→ ITEMS
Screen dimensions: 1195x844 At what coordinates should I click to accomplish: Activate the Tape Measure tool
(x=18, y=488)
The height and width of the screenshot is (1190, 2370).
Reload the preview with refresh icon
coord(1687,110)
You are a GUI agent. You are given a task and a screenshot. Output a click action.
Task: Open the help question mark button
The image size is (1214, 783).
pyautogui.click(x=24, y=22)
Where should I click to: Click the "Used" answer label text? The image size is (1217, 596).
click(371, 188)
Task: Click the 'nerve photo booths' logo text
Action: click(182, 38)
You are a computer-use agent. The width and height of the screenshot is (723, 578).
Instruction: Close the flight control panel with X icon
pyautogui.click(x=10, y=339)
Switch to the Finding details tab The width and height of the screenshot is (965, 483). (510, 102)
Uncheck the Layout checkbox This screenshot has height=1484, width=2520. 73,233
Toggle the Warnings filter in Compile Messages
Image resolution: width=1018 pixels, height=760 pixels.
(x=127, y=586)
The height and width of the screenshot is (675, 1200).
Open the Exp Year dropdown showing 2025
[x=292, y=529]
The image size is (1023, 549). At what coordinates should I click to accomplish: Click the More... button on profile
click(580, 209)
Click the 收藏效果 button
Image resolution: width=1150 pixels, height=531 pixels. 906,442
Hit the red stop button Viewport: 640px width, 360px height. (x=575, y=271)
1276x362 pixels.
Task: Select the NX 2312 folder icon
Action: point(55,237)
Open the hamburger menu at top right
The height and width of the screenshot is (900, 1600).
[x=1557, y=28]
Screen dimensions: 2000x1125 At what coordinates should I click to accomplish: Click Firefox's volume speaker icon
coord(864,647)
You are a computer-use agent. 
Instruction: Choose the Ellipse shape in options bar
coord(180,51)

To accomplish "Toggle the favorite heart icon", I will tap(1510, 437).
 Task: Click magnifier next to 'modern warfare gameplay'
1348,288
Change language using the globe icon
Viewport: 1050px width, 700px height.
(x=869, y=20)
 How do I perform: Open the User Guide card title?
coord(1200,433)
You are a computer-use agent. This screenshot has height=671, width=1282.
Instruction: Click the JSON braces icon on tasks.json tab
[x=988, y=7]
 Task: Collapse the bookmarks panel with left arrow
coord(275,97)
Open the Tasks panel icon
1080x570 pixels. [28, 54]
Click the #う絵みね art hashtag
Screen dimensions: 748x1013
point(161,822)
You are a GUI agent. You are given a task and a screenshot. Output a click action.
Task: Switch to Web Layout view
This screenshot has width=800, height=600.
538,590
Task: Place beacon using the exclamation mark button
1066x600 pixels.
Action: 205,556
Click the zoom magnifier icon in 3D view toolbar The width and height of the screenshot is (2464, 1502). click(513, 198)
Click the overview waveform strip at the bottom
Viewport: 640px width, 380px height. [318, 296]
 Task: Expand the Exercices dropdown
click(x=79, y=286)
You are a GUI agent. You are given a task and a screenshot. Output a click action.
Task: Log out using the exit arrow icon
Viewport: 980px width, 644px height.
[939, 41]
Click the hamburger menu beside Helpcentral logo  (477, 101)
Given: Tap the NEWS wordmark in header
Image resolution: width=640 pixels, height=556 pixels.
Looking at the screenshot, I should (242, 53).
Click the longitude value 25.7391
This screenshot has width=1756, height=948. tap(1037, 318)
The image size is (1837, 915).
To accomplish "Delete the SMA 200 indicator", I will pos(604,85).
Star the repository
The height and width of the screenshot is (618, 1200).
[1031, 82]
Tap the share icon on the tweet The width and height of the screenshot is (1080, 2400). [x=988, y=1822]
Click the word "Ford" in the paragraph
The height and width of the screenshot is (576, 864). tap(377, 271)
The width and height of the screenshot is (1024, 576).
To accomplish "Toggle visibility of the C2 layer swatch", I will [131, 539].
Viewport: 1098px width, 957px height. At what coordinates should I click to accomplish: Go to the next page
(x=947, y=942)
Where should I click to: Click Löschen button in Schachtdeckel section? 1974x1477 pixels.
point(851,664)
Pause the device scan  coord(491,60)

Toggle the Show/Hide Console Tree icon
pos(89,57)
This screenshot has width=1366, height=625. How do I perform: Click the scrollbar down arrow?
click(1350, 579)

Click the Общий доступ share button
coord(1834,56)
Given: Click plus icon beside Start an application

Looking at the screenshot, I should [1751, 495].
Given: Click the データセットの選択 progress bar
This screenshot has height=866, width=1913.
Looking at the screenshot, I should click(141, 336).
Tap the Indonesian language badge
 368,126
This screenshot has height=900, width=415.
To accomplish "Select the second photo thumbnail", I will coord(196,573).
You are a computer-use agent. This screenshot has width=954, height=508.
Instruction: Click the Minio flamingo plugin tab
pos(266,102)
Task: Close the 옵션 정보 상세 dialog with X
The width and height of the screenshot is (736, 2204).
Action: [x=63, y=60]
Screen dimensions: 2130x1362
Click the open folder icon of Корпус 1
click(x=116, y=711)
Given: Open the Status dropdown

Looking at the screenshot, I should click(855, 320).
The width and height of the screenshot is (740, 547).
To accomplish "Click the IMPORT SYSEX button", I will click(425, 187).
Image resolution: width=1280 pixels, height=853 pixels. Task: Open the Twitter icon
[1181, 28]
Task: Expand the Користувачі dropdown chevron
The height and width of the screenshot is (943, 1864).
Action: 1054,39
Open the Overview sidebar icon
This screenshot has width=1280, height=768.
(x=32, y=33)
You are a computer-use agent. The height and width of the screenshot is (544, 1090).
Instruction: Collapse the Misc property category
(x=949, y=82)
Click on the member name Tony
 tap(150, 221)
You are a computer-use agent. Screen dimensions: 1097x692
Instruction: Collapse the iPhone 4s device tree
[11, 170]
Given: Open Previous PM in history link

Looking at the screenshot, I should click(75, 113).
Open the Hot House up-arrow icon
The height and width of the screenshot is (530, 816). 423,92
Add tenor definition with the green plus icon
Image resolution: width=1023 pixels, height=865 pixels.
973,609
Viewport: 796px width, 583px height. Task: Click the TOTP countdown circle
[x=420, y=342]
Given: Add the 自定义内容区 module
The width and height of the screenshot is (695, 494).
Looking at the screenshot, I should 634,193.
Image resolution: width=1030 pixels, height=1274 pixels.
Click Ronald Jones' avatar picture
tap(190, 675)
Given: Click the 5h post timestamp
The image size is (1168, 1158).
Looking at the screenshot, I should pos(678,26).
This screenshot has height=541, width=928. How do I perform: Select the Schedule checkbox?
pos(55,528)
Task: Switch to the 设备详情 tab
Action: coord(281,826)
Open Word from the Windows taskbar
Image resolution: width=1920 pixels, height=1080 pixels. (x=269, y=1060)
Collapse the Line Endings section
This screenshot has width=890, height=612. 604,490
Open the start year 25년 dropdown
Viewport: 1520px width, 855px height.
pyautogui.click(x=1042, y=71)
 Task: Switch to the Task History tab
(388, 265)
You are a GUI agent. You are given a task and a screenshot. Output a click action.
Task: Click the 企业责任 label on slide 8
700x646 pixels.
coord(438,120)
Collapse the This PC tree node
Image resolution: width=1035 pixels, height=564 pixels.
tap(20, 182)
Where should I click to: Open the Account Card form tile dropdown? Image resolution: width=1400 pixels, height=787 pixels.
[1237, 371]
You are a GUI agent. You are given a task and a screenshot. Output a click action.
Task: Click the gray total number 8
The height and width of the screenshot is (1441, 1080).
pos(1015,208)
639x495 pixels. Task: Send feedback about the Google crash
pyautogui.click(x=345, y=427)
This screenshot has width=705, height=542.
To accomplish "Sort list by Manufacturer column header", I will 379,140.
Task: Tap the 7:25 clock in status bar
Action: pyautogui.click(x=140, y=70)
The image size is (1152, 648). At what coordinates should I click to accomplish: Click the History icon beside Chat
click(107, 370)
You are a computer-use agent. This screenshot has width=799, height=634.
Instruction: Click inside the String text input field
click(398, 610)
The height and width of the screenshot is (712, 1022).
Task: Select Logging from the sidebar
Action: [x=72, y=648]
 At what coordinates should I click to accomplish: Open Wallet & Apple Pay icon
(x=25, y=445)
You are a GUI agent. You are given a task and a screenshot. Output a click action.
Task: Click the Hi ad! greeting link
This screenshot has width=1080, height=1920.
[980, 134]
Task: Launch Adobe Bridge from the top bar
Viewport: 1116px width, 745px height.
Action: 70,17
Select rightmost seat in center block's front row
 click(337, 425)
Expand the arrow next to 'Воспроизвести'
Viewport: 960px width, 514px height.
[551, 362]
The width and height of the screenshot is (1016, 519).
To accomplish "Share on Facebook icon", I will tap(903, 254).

→ WHAT IS ASKED
Rewrite the lines of the records that begin at the line containing "The width and height of the screenshot is (1016, 519)." and run through the end of the records, both ends included. Copy them in full, requests too, but multiply every coordinate in the answers by 0.3 and round to whole numbers, with halves rounded up.

→ FINISHED ANSWER
The width and height of the screenshot is (1016, 519).
To accomplish "Share on Facebook icon", I will tap(271, 76).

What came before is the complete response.